Cette église renferme de curieuses sablières, des statues anciennes et une dalle funéraire aux armes de la famille Le Trancher de Botdennou. La poutre de gloire date du 17ème. On remarque dans une verrière, un écusson d’argent qui pourrait être celui de la famille de Benerven. Ces mêmes armes se retrouvent sur une pierre tombale.

Eglise Saint-Corentin (Trégornan)

Patrimoine - Le 10 janvier 1682, François de Rougé, marquis du Hay et du Plessis-Bellière, rend aveu au roi pour son patronage et fondation de l’église tréviale de Trégornan, dans laquelle il n’y a point d’autres armes que celles de la dite terre et seigneurie de Kerjean.
L’église Saint-Corentin, dédiée au patron de la Cornouaille, est trève de Glomel, située dans la vicomté de Kerjean en Paule.

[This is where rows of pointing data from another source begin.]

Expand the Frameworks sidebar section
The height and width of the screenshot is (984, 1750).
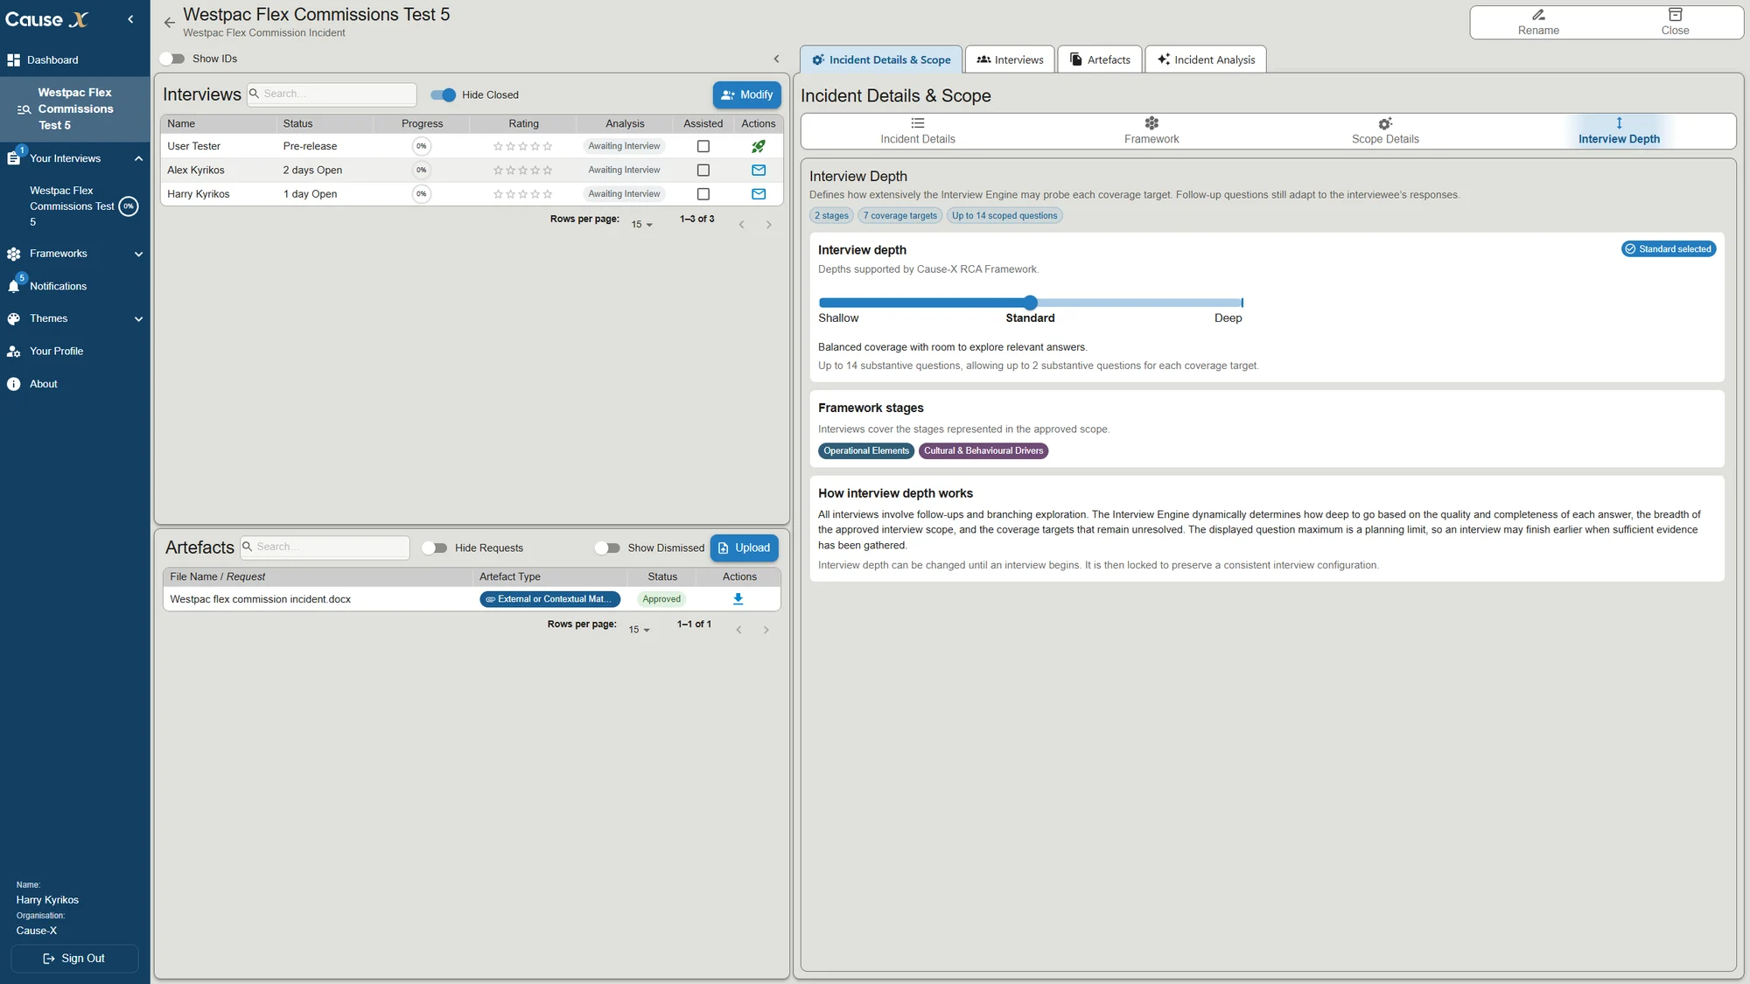[x=138, y=254]
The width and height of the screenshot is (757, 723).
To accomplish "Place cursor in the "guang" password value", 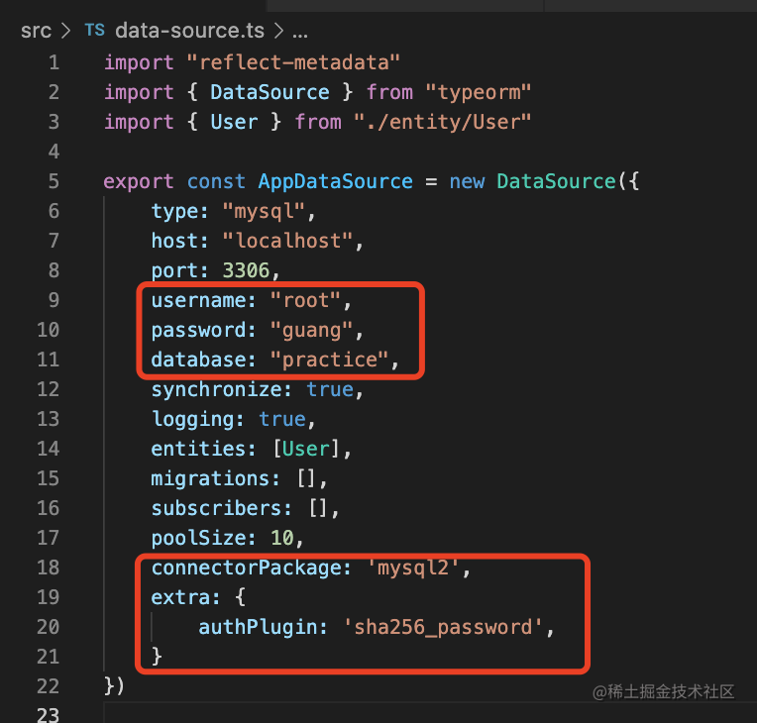I will click(310, 330).
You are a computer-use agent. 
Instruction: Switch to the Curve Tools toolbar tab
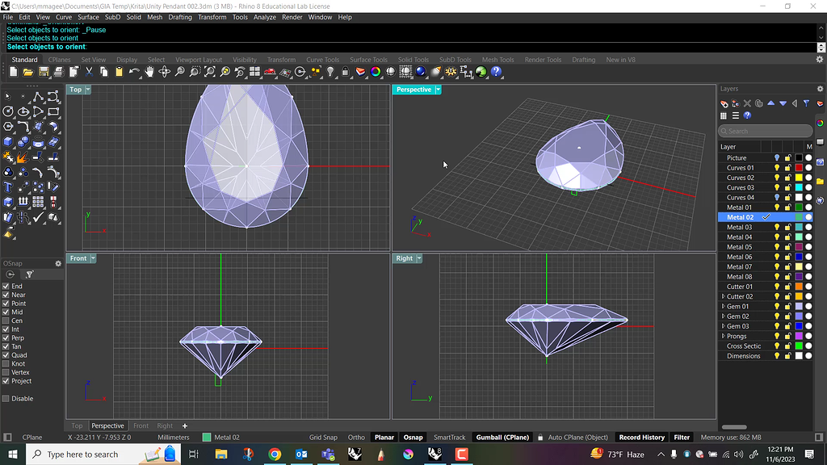[x=322, y=60]
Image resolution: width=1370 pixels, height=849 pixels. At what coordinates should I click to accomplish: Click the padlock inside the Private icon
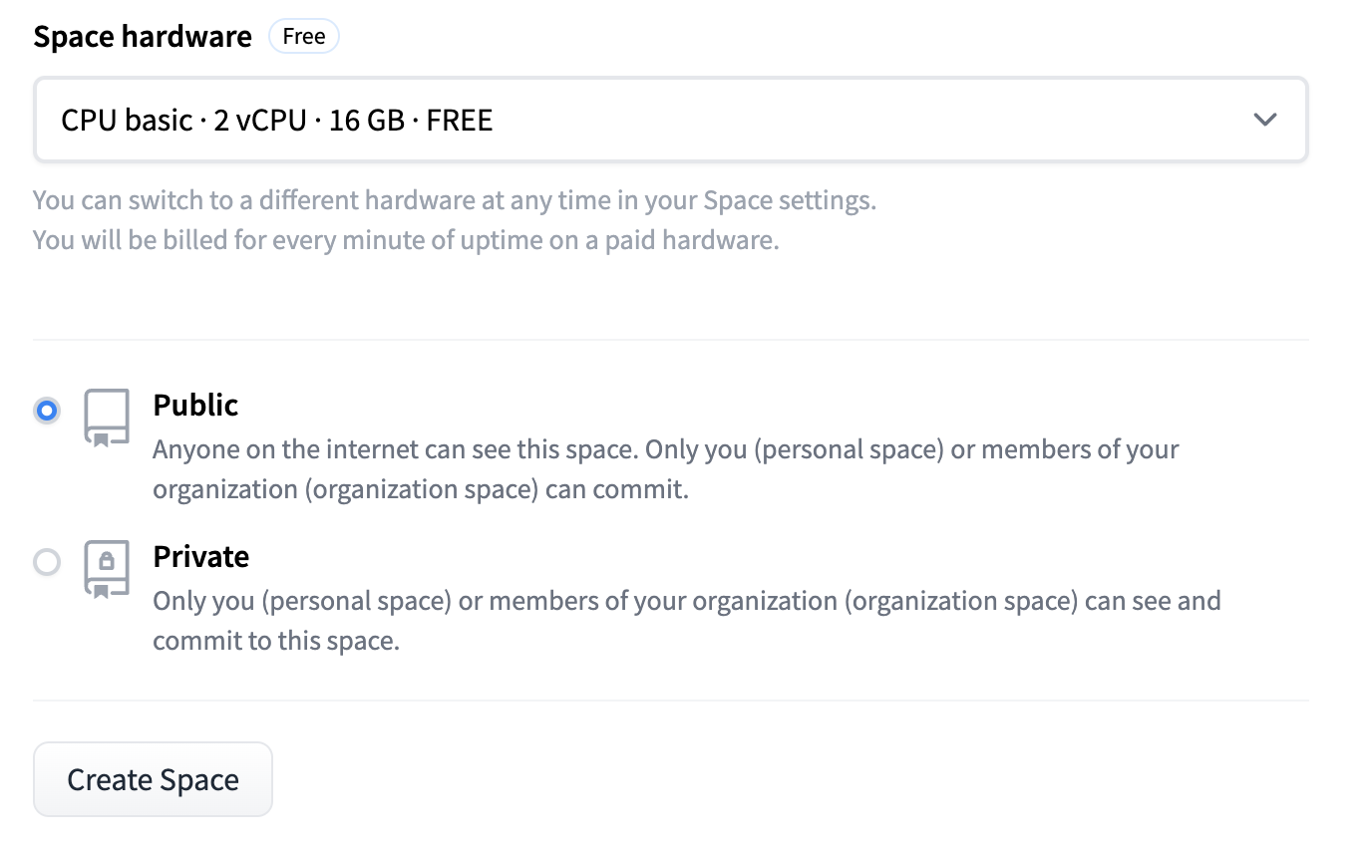pos(107,558)
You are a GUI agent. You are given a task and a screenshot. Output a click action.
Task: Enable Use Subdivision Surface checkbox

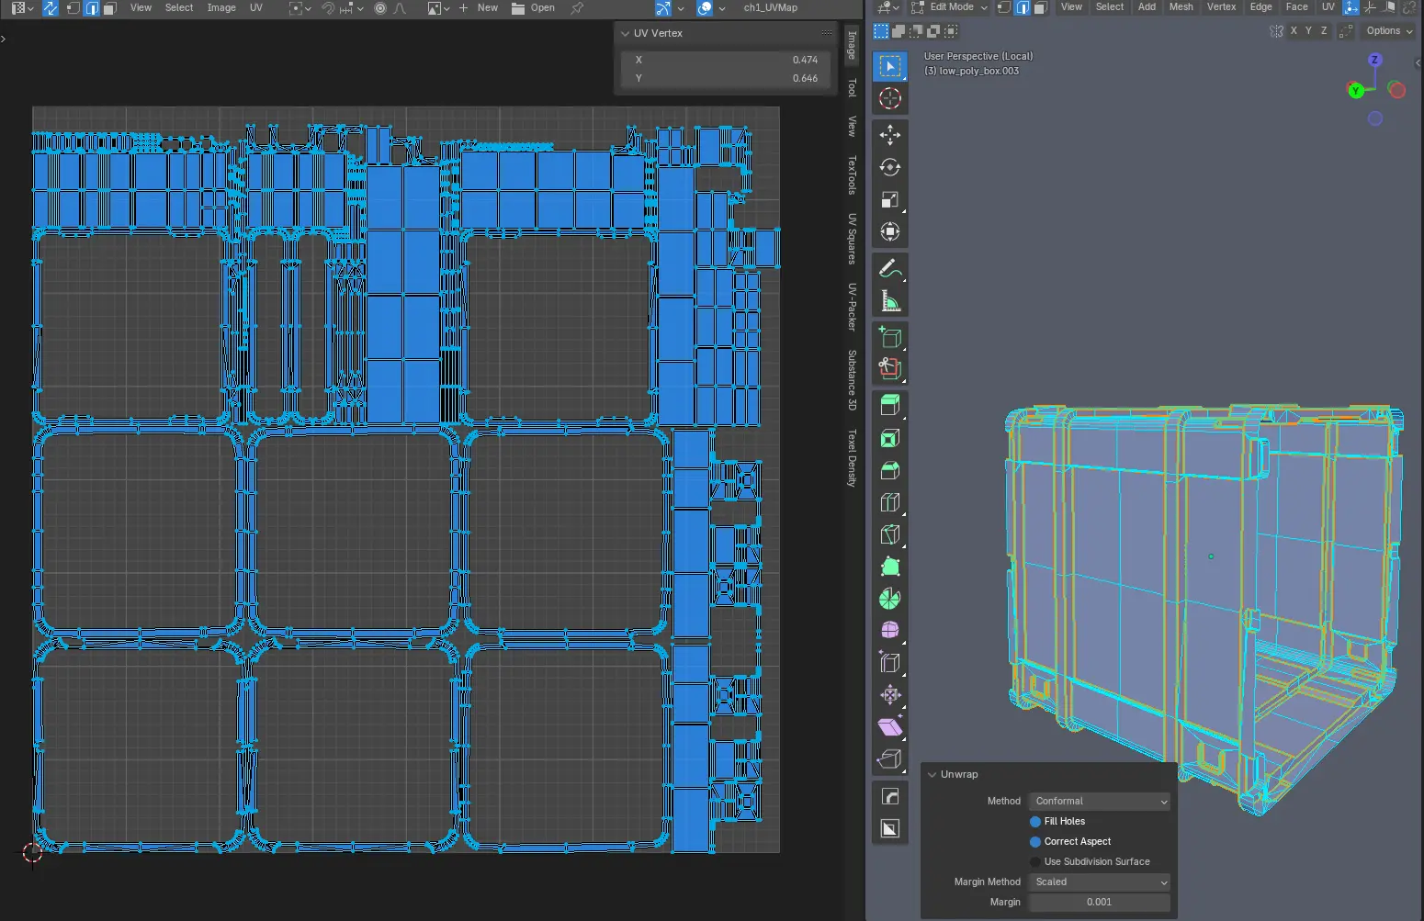[x=1035, y=862]
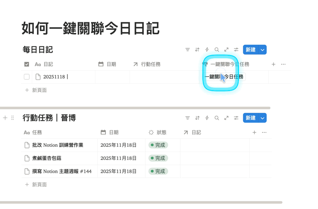The image size is (318, 209).
Task: Click filter icon in 行動任務 database
Action: point(187,118)
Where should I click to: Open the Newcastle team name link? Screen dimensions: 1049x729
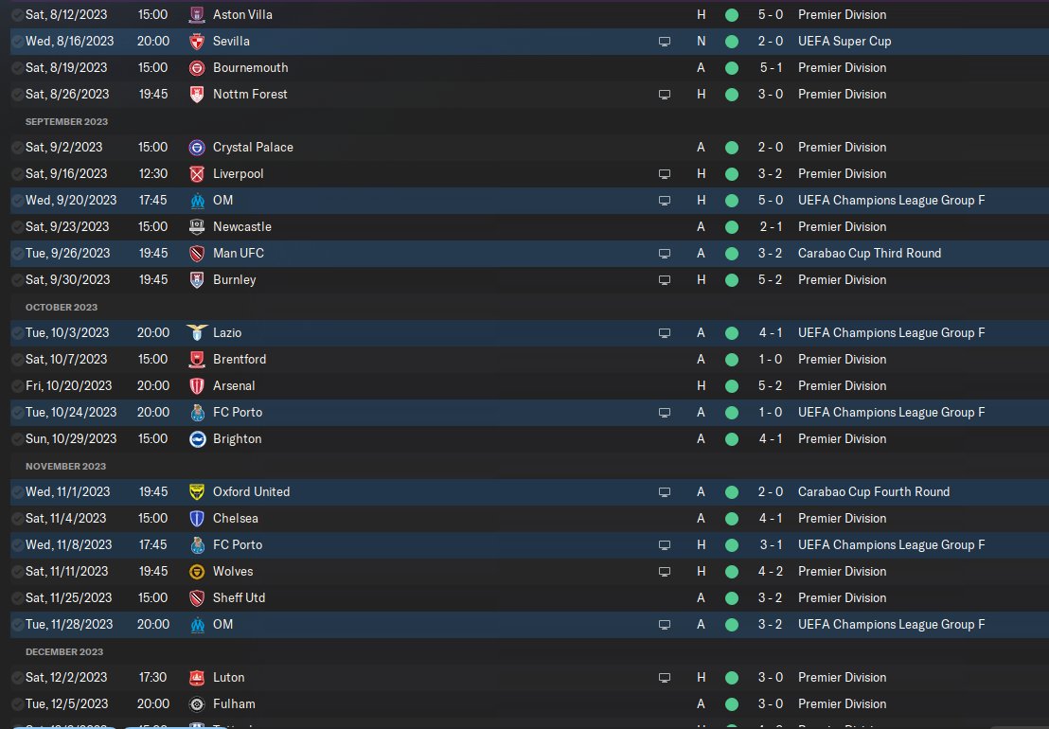pos(242,226)
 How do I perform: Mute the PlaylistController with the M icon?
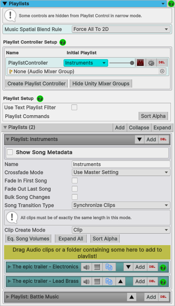pyautogui.click(x=140, y=63)
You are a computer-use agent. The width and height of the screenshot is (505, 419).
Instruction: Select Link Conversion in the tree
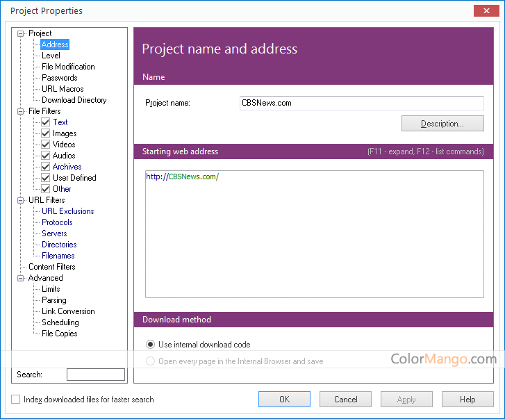coord(68,311)
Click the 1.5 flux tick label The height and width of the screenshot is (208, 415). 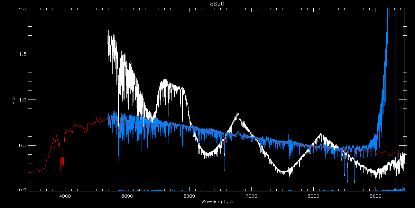tap(22, 54)
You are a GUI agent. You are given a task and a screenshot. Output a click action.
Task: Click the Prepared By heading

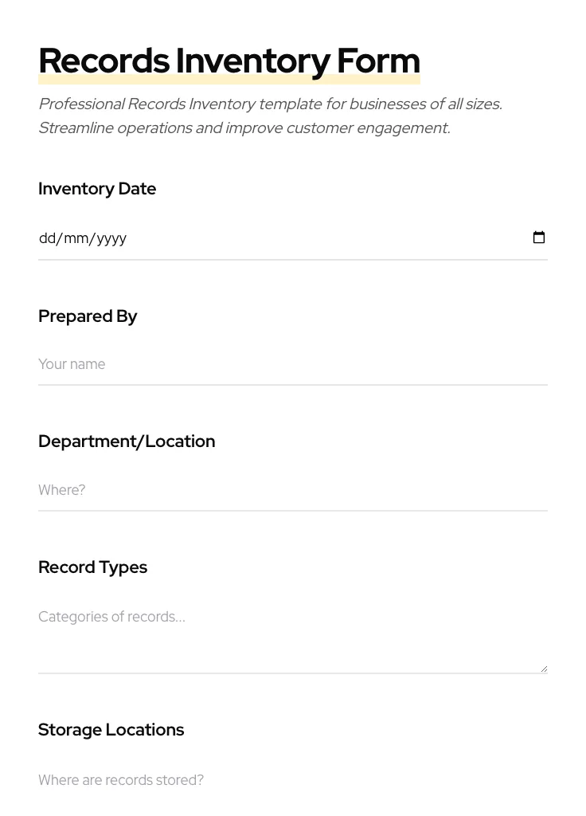click(88, 316)
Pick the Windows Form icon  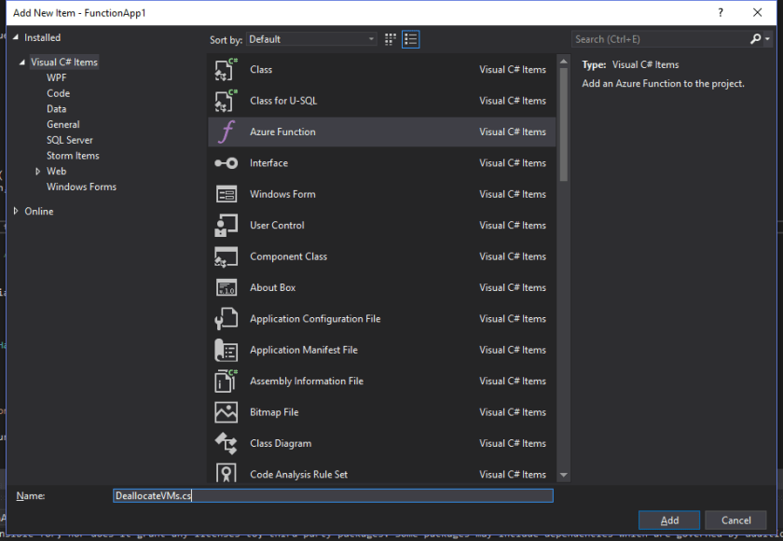tap(227, 195)
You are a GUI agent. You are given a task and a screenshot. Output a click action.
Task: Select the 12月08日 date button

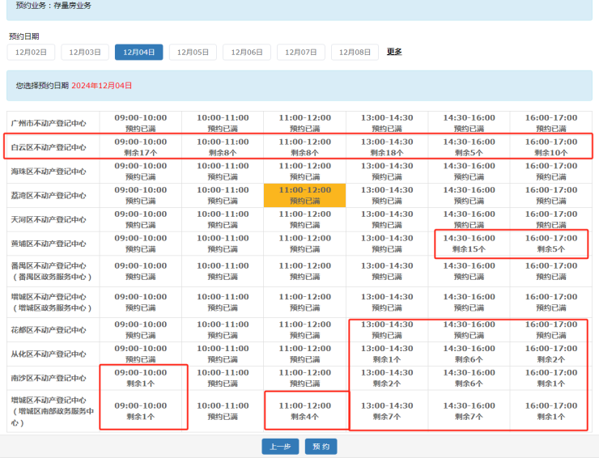pos(355,52)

A l’origine, elle fait partie de l’évêché de Quimper. Elle devient paroisse en 1836. Pendant la période révolutionnaire, le recteur Claude Tubulin est caché dans la paroisse avec l’aide des habitants. Pendant la journée, sa cachette habituelle est un monticule de tourbe dont l’entrée est imperceptible. Il dit la messe dans un hangar de Restauffret, et y célèbre les bâptèmes et mariages.
L’église abrite un retable organisé de façon symétrique autour d’un tableau de la Sainte Famille et d’une statue du Christ ainsi qu’un ensemble de six panneaux comportant onze apôtres (il manque St-André). Ils sont scultés en demi-relief.

L’ossuaire de Trégornan

Patrimoine - La date de 1850 qui figure sur le mur sud et sur la baie centrale du mur est, correspond probablement à la date de réfection de l’ossuaire de style néo-gothique. En Bretagne, jusqu’au 18ème siècle, on inhume les morts autour de l’église ou à l’intérieur et on transfert les restes dans l’ossuaire quand la place vient à manquer.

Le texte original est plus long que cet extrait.